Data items
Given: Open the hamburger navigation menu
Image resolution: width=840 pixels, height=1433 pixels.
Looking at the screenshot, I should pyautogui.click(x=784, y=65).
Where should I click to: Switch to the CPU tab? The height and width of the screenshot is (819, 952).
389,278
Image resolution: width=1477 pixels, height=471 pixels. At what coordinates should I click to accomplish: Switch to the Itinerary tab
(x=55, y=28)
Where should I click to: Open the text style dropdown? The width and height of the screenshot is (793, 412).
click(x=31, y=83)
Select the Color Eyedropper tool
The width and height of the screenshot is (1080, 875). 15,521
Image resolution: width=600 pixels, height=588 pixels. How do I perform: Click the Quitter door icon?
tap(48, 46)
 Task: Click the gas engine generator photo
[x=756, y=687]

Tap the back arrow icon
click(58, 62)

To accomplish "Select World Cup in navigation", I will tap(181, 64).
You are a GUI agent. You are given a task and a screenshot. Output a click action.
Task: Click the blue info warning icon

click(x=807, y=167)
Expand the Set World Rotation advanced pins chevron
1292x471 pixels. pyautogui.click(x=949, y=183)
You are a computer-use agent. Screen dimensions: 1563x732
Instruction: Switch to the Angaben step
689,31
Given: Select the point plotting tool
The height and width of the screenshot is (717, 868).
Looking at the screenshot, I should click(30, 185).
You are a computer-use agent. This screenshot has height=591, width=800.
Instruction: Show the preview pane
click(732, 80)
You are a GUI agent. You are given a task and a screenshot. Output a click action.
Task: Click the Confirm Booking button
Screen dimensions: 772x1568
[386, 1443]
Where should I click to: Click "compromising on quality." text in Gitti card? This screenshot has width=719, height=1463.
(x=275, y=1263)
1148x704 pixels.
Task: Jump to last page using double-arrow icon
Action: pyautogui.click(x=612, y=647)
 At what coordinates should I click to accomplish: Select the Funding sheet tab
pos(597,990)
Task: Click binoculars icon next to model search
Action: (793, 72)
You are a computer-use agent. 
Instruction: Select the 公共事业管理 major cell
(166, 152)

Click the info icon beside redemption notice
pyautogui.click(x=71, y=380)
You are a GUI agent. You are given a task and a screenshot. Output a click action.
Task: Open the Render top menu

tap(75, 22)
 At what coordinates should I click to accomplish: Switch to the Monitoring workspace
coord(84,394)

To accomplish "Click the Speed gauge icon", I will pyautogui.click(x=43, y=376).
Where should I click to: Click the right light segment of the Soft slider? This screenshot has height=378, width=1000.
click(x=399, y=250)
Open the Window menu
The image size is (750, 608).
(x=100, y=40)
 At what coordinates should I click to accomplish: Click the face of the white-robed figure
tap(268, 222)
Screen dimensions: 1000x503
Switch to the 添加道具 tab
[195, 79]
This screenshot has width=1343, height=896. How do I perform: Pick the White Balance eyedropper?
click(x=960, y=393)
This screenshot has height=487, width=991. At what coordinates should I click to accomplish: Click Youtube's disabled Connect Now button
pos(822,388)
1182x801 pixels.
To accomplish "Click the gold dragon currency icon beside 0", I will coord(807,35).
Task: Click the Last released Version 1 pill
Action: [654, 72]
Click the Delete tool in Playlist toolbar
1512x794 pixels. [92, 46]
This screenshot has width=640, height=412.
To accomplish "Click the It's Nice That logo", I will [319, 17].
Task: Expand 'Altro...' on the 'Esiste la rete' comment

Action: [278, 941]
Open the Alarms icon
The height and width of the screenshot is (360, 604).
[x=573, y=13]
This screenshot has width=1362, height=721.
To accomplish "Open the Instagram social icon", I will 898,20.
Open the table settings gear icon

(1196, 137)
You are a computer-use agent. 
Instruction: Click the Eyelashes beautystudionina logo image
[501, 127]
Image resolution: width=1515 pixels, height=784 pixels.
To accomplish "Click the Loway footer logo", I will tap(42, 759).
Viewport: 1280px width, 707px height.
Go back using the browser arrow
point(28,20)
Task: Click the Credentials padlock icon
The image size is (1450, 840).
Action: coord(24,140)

--- Problem description ---
Return a word-for-word copy of the lines above from the one holding "The height and width of the screenshot is (717, 868)." through the one holding "Task: Click the Confirm Booking button", with both of them included and nothing besides.

--- Answer ---
The height and width of the screenshot is (717, 868).
Looking at the screenshot, I should click(30, 185).
You are a computer-use agent. This screenshot has height=591, width=800.
Instruction: Show the preview pane
click(732, 80)
You are a GUI agent. You are given a task and a screenshot. Output a click action.
Task: Click the Confirm Booking button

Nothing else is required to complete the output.